The question here is now, can this list of activities help us achieve a better estimation?

In fact, it provides some detail, at a very generic level, which can be applied to any feature that we might want to implement; and as such, segments the effort nicely towards a - potentially realistic - value of an estimation: as each developer can simply tell how much time it will take her to understand the spec, implement the feature, write the tests cases etc. This is the clear, straightforward side of the estimation process: based on a concrete list of facts (the "bricks" for instance).

But of course there is also some nuances here. These are a bit more subtle, as they show only deep within the process of software development, and are of _iterative_ nature, unfortunately.
Four relevant insights can be clarified in question form:

- How much effort will it take for a developer to prepare the implementation of feature X?

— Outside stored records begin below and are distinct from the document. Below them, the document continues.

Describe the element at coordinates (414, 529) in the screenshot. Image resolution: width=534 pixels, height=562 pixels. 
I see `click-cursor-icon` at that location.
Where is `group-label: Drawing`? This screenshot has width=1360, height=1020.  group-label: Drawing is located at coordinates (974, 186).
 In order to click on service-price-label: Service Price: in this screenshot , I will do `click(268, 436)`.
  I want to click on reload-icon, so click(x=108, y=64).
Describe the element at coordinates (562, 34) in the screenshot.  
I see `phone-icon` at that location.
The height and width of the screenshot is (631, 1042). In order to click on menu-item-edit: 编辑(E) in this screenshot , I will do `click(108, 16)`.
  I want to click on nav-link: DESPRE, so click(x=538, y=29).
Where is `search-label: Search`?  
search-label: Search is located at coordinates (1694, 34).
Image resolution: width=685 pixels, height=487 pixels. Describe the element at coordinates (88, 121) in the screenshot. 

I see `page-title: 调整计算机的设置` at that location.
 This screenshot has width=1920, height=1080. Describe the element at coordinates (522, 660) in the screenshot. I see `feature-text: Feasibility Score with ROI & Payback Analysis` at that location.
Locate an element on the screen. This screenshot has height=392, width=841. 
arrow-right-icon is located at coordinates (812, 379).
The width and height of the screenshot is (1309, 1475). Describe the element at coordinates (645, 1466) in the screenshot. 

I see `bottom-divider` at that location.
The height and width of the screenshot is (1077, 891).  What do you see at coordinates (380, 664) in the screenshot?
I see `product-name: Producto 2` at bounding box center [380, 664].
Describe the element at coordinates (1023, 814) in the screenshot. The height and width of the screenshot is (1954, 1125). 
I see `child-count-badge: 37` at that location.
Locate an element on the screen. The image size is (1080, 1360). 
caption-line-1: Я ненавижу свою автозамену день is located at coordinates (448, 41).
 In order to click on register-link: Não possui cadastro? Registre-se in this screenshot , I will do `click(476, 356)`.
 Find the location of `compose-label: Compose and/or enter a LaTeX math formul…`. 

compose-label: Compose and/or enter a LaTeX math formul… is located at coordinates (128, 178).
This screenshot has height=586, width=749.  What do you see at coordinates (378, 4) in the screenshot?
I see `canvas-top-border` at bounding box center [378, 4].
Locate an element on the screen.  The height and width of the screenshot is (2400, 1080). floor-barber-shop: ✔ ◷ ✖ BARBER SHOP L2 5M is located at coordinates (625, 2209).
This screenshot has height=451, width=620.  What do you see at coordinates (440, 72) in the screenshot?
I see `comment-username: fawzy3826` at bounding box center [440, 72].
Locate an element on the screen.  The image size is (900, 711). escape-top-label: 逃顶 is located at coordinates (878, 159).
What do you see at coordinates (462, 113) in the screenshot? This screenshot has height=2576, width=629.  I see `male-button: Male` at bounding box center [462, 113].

- How much effort will it take to get all the tests to _pass_? 

- How much effort will each QA round take?

- How many rounds of QA will be required *before* the feature can finally be deployed?


These are the big unknowns that put the first "hard" in the "hard hard-problem" part, and these questions are the _bricks_ of the software development (house).
When you find answers to these, you answe the question "how many bricks do I need to build the (software) house?"